In the United States, we’re generally able to pour a glass of clean drinking water when we’re thirsty. This is not true in many water stressed nations around the globe, particularly in Africa, Asia, and the Middle East. A country is said to experience water stress when supplies drop below 1700 cubic meters per person per year, according to the Falkenmark water stress indicator. Water demand already exceeds supply in even some of the richest parts of the world, including large portions of the United States, and this condition expected to worsen and spread as populations continue to rise. If current trends continue, 1.8 billion people around the world are expected to live in absolute water scarcity by 2025, and two-thirds of the population will be subject to water stress.

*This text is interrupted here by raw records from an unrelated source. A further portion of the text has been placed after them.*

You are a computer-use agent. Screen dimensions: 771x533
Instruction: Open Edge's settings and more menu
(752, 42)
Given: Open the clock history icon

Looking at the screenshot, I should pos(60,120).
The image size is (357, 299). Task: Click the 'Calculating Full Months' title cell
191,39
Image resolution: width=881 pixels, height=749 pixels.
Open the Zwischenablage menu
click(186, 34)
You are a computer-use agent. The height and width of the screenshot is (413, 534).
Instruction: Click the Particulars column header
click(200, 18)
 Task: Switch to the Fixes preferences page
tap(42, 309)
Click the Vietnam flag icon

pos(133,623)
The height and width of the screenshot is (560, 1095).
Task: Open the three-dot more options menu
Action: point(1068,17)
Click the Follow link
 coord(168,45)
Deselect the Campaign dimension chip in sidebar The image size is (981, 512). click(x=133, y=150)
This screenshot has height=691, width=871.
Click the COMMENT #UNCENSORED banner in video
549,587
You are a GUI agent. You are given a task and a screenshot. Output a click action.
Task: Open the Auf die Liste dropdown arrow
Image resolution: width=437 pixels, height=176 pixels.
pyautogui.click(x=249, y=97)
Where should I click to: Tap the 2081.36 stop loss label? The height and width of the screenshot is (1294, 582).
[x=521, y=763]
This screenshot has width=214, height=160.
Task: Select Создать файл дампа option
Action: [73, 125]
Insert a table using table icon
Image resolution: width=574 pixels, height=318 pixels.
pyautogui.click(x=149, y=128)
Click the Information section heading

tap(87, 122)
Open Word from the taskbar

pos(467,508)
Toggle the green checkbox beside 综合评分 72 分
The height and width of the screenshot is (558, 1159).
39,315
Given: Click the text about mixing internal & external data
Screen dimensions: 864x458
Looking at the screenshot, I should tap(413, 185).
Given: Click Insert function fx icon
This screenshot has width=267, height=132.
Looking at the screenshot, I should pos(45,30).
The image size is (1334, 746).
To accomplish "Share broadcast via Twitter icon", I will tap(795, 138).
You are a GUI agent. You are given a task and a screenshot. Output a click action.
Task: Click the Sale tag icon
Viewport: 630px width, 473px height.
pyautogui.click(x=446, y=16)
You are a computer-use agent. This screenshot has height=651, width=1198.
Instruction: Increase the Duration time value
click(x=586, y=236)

We have a big job to do to.
Peak water trends and peak oil trends are highly correlated. What do you think of Hubbert curve for peak oil?
The responsibility to redefine how we use, re-use, and clean our water supplies doesn’t lessen when we consider our power generation systems’ growing demand for water. Coal-fired, natural gas-fired, nuclear, hydroelectric, and solar power plants all need significant amounts of water per kilowatt generated for cooling. The amount of water required per plant depends on the specific power-generating technology, and the design and size of the plant. Thermal electric generating facilities make electricity by converting water into high-pressure steam that drives turbines. Once water has gone through this cycle, it is cooled condensed back to water and then reheated to drive the turbines again. The process of condensation requires a separate cooling water body to absorb the heat of the steam. Condensation can occur in large heat exchangers, typically consisting of banks of thousands of one-inch tubes, through which cooling water is run and on which steam condenses. Condensation can also occur in large cooling towers, which can require even more water than the shell and tube heat exchangers. Steam driven power plants draw more than 200 billion gallons of water per day in the United States alone.
The production of fuels, oil and gas, also require large quantities of water, even the “sustainable fuels”. What’s the difference between the oil produced in the Middle East versus the bitumen produced in Canadian oil sands? What’s oil shale and how much oil is there beneath Wyoming, Colorado and Utah? Oil production is an environmental, economic, and highly charged political issue. We are interested in understanding what technology developments are required to make currently unconventional resources more accessible, more economic, and less disturbing to the environment.
We have a lot of ground to cover! Please post your questions and comments, and let the discussion begin.

Great article and very much inline with current thinking.
We all need to take more repsonsibility for living in a sustainable way.
Glad to see you are at the forefront of that thinking.